Reproduce the entries. Each one must match the original exactly.

[Stored data entries]
BEGIN
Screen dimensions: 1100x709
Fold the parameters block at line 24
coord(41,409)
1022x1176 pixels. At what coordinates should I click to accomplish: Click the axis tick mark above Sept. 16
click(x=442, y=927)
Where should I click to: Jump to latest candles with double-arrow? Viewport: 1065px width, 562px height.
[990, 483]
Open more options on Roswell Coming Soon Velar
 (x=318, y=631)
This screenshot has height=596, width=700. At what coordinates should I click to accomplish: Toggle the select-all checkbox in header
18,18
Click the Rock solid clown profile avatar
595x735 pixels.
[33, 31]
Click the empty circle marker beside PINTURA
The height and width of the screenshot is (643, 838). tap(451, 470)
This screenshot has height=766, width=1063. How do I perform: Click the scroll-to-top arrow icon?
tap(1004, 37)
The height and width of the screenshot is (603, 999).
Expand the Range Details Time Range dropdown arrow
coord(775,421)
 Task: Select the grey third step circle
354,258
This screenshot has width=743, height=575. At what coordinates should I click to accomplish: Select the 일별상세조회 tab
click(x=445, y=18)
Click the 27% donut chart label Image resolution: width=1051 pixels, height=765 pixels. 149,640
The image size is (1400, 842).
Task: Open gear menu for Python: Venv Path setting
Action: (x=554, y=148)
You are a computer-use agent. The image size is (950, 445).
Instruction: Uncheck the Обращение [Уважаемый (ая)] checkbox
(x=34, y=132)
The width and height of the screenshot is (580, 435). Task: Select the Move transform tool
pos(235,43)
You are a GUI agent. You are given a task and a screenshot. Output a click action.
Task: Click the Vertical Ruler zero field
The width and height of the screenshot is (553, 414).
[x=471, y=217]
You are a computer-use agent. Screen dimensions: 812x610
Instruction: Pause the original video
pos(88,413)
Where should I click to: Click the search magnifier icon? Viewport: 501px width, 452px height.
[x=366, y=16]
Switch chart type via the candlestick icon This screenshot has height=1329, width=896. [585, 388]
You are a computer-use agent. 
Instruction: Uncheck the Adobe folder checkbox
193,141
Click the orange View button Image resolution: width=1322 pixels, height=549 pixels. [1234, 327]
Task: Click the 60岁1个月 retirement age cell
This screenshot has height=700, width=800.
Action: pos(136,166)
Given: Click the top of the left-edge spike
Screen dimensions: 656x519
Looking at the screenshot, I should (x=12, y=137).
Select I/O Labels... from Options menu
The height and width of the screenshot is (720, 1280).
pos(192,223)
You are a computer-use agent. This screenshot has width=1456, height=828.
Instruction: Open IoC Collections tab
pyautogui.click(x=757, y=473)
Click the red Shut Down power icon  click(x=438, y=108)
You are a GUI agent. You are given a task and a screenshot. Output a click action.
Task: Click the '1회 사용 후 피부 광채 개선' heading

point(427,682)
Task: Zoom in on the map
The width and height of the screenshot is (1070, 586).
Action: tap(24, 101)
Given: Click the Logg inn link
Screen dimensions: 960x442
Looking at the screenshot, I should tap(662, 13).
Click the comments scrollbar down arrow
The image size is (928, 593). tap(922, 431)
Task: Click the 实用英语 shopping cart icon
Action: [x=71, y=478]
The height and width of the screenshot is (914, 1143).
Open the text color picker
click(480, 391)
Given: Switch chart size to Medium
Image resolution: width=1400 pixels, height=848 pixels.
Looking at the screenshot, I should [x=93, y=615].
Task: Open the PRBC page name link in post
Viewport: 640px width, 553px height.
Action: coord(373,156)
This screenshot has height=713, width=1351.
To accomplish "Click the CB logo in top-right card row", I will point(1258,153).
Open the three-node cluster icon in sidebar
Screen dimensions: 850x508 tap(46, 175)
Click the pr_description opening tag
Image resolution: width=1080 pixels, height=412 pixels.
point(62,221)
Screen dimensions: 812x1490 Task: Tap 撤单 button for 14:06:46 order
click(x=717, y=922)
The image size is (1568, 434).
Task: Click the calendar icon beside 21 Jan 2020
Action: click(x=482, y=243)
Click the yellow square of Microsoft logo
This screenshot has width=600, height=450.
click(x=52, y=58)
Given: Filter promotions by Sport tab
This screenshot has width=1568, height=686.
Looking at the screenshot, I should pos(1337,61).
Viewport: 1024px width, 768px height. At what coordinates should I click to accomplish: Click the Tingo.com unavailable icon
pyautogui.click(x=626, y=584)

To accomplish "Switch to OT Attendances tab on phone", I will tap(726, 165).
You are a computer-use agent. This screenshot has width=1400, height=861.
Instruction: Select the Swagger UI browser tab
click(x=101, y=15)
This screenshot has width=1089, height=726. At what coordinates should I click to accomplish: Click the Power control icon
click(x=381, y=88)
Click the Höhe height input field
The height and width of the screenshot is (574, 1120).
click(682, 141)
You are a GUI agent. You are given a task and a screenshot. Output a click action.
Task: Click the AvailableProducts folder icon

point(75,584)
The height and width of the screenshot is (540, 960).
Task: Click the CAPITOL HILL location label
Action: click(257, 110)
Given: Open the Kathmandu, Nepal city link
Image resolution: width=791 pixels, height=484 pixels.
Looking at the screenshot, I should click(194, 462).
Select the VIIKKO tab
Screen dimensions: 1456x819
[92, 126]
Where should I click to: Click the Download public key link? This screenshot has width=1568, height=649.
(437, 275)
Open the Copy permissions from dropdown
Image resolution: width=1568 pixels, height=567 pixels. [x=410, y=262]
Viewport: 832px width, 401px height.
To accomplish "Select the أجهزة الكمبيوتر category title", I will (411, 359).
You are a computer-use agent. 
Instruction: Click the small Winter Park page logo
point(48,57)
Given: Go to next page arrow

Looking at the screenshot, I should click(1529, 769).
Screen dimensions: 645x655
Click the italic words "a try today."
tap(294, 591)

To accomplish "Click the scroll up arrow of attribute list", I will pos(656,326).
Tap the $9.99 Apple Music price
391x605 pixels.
END
**Result of the task:**
Screen dimensions: 1100x709
Fold the parameters block at line 24
coord(41,409)
1022x1176 pixels. At what coordinates should I click to accomplish: Click the axis tick mark above Sept. 16
click(x=442, y=927)
Where should I click to: Jump to latest candles with double-arrow? Viewport: 1065px width, 562px height.
[990, 483]
Open more options on Roswell Coming Soon Velar
 (x=318, y=631)
This screenshot has height=596, width=700. At what coordinates should I click to accomplish: Toggle the select-all checkbox in header
18,18
Click the Rock solid clown profile avatar
595x735 pixels.
[33, 31]
Click the empty circle marker beside PINTURA
The height and width of the screenshot is (643, 838). tap(451, 470)
This screenshot has height=766, width=1063. How do I perform: Click the scroll-to-top arrow icon?
tap(1004, 37)
The height and width of the screenshot is (603, 999).
Expand the Range Details Time Range dropdown arrow
coord(775,421)
 Task: Select the grey third step circle
354,258
This screenshot has width=743, height=575. At what coordinates should I click to accomplish: Select the 일별상세조회 tab
click(x=445, y=18)
Click the 27% donut chart label Image resolution: width=1051 pixels, height=765 pixels. 149,640
The image size is (1400, 842).
Task: Open gear menu for Python: Venv Path setting
Action: (x=554, y=148)
You are a computer-use agent. The image size is (950, 445).
Instruction: Uncheck the Обращение [Уважаемый (ая)] checkbox
(x=34, y=132)
The width and height of the screenshot is (580, 435). Task: Select the Move transform tool
pos(235,43)
You are a GUI agent. You are given a task and a screenshot. Output a click action.
Task: Click the Vertical Ruler zero field
The width and height of the screenshot is (553, 414).
[x=471, y=217]
You are a computer-use agent. Screen dimensions: 812x610
Instruction: Pause the original video
pos(88,413)
Where should I click to: Click the search magnifier icon? Viewport: 501px width, 452px height.
[x=366, y=16]
Switch chart type via the candlestick icon This screenshot has height=1329, width=896. [585, 388]
You are a computer-use agent. 
Instruction: Uncheck the Adobe folder checkbox
193,141
Click the orange View button Image resolution: width=1322 pixels, height=549 pixels. [1234, 327]
Task: Click the 60岁1个月 retirement age cell
This screenshot has height=700, width=800.
Action: pos(136,166)
Given: Click the top of the left-edge spike
Screen dimensions: 656x519
Looking at the screenshot, I should (x=12, y=137).
Select I/O Labels... from Options menu
The height and width of the screenshot is (720, 1280).
pos(192,223)
You are a computer-use agent. This screenshot has width=1456, height=828.
Instruction: Open IoC Collections tab
pyautogui.click(x=757, y=473)
Click the red Shut Down power icon  click(x=438, y=108)
You are a GUI agent. You are given a task and a screenshot. Output a click action.
Task: Click the '1회 사용 후 피부 광채 개선' heading

point(427,682)
Task: Zoom in on the map
The width and height of the screenshot is (1070, 586).
Action: tap(24, 101)
Given: Click the Logg inn link
Screen dimensions: 960x442
Looking at the screenshot, I should tap(662, 13).
Click the comments scrollbar down arrow
The image size is (928, 593). tap(922, 431)
Task: Click the 实用英语 shopping cart icon
Action: [x=71, y=478]
The height and width of the screenshot is (914, 1143).
Open the text color picker
click(480, 391)
Given: Switch chart size to Medium
Image resolution: width=1400 pixels, height=848 pixels.
Looking at the screenshot, I should [x=93, y=615].
Task: Open the PRBC page name link in post
Viewport: 640px width, 553px height.
Action: coord(373,156)
This screenshot has height=713, width=1351.
To accomplish "Click the CB logo in top-right card row", I will point(1258,153).
Open the three-node cluster icon in sidebar
Screen dimensions: 850x508 tap(46, 175)
Click the pr_description opening tag
Image resolution: width=1080 pixels, height=412 pixels.
point(62,221)
Screen dimensions: 812x1490 Task: Tap 撤单 button for 14:06:46 order
click(x=717, y=922)
The image size is (1568, 434).
Task: Click the calendar icon beside 21 Jan 2020
Action: click(x=482, y=243)
Click the yellow square of Microsoft logo
This screenshot has width=600, height=450.
click(x=52, y=58)
Given: Filter promotions by Sport tab
This screenshot has width=1568, height=686.
Looking at the screenshot, I should pos(1337,61).
Viewport: 1024px width, 768px height. At what coordinates should I click to accomplish: Click the Tingo.com unavailable icon
pyautogui.click(x=626, y=584)

To accomplish "Switch to OT Attendances tab on phone", I will tap(726, 165).
You are a computer-use agent. This screenshot has width=1400, height=861.
Instruction: Select the Swagger UI browser tab
click(x=101, y=15)
This screenshot has width=1089, height=726. At what coordinates should I click to accomplish: Click the Power control icon
click(x=381, y=88)
Click the Höhe height input field
The height and width of the screenshot is (574, 1120).
click(682, 141)
You are a GUI agent. You are given a task and a screenshot. Output a click action.
Task: Click the AvailableProducts folder icon

point(75,584)
The height and width of the screenshot is (540, 960).
Task: Click the CAPITOL HILL location label
Action: click(257, 110)
Given: Open the Kathmandu, Nepal city link
Image resolution: width=791 pixels, height=484 pixels.
Looking at the screenshot, I should click(194, 462).
Select the VIIKKO tab
Screen dimensions: 1456x819
[92, 126]
Where should I click to: Click the Download public key link? This screenshot has width=1568, height=649.
(437, 275)
Open the Copy permissions from dropdown
Image resolution: width=1568 pixels, height=567 pixels. [x=410, y=262]
Viewport: 832px width, 401px height.
To accomplish "Select the أجهزة الكمبيوتر category title", I will (411, 359).
You are a computer-use agent. 
Instruction: Click the small Winter Park page logo
point(48,57)
Given: Go to next page arrow

Looking at the screenshot, I should click(1529, 769).
Screen dimensions: 645x655
Click the italic words "a try today."
tap(294, 591)

To accomplish "Click the scroll up arrow of attribute list", I will pos(656,326).
Tap the $9.99 Apple Music price
391x605 pixels.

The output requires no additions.